When Jessica Goodwin is asked by her dying mother to read her diaries to her, Jessica duly obliges and is slowly drawn in to a world of anguish, betrayal, the supernatural and redemption. She dismisses her mother’s writings as fiction until the truth becomes undeniable and the conclusion inevitable.
Evelyn Goodwin is dying. Her daughter Jessica Goodwin is sleeping beside her mother’s bed and wakes up in time to see a young woman standing over her mother’s bed before quickly disappearing.
From her poverty stricken College Years in 1971 to being the owner of an international Law Firm in 1999, Evelyn through her diaries tells her extraordinary life story which began when she met Talia Holmes, a strange French girl who showed up at her apartment door on a winter’s night offering to rent the apartment with Evelyn.
With her endless supply of money and distaste for conventional thinking Talia and Evelyn are at odds from the start before Evelyn slips in a thick blanket of depression and is saved from suicide by Talia.
Becoming more and more curious about her roommate Talia reveals that she is a vampire and a relationship develops between them before a devastating terrorist attack leaves Evelyn critical in hospital and as Talia is forced to run and leave Evelyn to fend for herself.
The Embrace brings a dying mother and her daughter together for the final time as Jessica reads Evelyn entries from Evelyn’s diaries as secrets, betrayal and love are laid bare against a background of poverty, illness and terrorism.
Wow, wow, wow. I got sucked right into this. I loved the writing and the set-up of the story. It was a great story. A woman has a hard life in the start but turns it around. Along the way she meets a vampire who appears at the most troubling times during her life. She is also very much in love with her husband and it was nice to see her two different lives and how she works to keep them seperate and how it works for her.
This entire review has been hidden because of spoilers.
The beginning of this book initially drew me in with its looming atmosphere and rich description. The author did not let me down with keeping this imagery constant throughout the rest of the book. These characters feel real. As if you could bump into them on the street somewhere. They come to life with every perfect word and you feel like you're watching them within the same room. Gallagher knows his characters inside and out and avoids the usual stereotypic characters. This is a character driven story of love that continues for a lifetime. A wonderful, emotional read.
I got this book as a free offer on Amazon. It was nothing like I expected it to be. To tell the truth I thought it would focus in vampires, but this was a story of a girl, of Ireland's recent history and above all of a (non conventional) love.
It was touching, funny, scary but always keeping my interest alive and making me want to read a bit more. The characters were well depicted in my humble opinion and the dialogues quite real. I would love to read more books from this author.
Not a bad read despite an appalling lack of editing.

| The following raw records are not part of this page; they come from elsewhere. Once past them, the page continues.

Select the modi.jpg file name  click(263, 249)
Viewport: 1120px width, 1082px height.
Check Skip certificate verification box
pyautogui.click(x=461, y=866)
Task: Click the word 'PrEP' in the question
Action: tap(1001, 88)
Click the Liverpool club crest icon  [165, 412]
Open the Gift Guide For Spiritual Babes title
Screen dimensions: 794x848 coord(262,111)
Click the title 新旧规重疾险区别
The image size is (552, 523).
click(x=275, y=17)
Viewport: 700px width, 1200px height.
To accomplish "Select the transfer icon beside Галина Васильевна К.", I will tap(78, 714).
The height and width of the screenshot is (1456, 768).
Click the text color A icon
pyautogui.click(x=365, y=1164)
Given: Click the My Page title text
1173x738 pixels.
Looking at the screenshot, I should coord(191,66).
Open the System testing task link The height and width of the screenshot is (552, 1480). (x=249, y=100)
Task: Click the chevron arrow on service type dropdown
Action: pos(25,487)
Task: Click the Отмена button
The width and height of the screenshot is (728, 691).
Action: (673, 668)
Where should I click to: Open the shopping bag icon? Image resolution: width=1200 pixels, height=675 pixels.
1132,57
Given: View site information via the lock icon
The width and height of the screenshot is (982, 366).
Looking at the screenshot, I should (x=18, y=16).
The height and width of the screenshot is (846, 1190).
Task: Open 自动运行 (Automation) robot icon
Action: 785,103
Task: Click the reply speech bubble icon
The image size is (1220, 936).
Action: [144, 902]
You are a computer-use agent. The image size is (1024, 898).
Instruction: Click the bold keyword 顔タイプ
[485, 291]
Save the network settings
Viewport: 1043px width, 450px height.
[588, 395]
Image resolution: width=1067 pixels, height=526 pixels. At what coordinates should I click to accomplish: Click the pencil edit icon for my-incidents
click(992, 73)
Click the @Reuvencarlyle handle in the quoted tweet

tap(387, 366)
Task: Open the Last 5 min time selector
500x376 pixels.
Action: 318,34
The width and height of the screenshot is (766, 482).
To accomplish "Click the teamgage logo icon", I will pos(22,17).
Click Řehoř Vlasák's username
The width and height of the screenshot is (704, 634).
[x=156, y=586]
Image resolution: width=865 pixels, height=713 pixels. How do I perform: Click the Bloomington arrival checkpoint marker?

The story line is original and it was good enough to keep me reading in spite of numerous grammatical errors and a few occasions when the author slipped into 3rd person. It gets a little cheesy in one or two places, but not too bad. I love the main character's wit and spirit and the open mindedness of the main character and the book as a whole.
Me reading anything with vampires? Never thought it would happen, but, subtracting that part, it was a well-written novel set in Ireland during the span of several generations. It demonstrated how life and times, not to mention mores and mindsets, change. I probably will not read any more of her books; however I am glad I stumbled onto this one.
Mixed feelings but overall it was a nice story. I feel like the author grasped their romance in a beautiful way, but failed in handling other relationships in a realistic manner. A jumpy and scattered read, but the good is there and worth the read.
A well told, fast moving story of love and lust between women of two different species, a human and a vampire. Life in Ireland, the struggle and success, love and prejudice, all have their places in the book. The story is told through meticulously written diaries. At some point, one wonders, why the diary mentions a futuristic comment, something like, we never met again. But that apart, Evelyn and Talia's (the vampire) characters are well conceived.